O secretário-geral, Kofi Annan, anunciou no último dia 30 de setembro a criação deste comitê, parte do esforço da ONU para ser "mais eficiente e capaz de responder às novas demandas do século XXI", disseram fontes da organização.
O comitê será formado por outros 11 membros de alto nível, procedentes do mundo da política, de organizações não- governamentais e as universidades ou o setor privado.
Um dos objetivos do novo comitê será buscar formas de a sociedade civil dos países em desenvolvimento desempenhar um papel dentro da ONU, para facilitar a participação das organizações não-gornamentais, do setor privado e o político.
A criação deste grupo de trabalho surge no momento em que as ONGs experimentam um forte crescimento, tanto no número de membros como em sua capacidade de influência nas decisões dos grandes organismos internacionais.
De fato, a ONU reconhece que este tipo de organização colabora estreitamente nas missões de ajuda humanitária e no desenvolvimento de projetos.

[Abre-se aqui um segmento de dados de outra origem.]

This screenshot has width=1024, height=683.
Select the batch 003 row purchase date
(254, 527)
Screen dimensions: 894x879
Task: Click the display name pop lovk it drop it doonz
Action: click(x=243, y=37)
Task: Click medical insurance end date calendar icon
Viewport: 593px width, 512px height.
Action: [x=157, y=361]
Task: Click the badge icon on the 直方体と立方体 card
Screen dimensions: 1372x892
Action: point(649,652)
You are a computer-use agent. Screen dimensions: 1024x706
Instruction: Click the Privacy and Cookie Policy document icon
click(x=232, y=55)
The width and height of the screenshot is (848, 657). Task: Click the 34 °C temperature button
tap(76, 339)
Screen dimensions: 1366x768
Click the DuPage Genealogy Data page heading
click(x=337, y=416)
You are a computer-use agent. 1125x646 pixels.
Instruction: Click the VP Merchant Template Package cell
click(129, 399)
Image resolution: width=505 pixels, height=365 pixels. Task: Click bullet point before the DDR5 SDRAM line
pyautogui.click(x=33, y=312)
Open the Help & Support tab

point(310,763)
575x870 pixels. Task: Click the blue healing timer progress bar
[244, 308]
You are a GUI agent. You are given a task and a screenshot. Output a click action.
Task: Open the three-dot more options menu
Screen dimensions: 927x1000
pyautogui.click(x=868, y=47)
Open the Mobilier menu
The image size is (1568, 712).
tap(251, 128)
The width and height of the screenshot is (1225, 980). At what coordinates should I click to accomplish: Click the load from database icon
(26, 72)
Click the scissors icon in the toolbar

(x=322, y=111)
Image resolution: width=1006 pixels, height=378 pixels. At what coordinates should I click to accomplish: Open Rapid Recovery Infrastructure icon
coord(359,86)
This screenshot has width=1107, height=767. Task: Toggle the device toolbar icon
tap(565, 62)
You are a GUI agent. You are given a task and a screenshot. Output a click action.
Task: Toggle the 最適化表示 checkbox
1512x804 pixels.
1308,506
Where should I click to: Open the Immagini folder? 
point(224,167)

Além disso, alcançaram importantes sucessos em áreas prioritárias de trabalho da ONU, como a luta contra as minas antipessoais e a redução da dívida dos países pobres.
Além do ex-presidentee Cardoso, fazem parte deste grupo Juan Mayr, da Colômbia; Bagher Asadi, do Irã; Brigita Dhal, da Suécia; Peggy Dulany, dos Estados Unidos; André Erdos, da Hungria; Asma Jader, da Jordânia; Malini Mehra, da Índia; e Kumi Naidoo, da África do sul.
Também Mary Racelys, das Filipinas; Prakash Ratilal, de Moçambique; e Aminata Traoré, de Mali.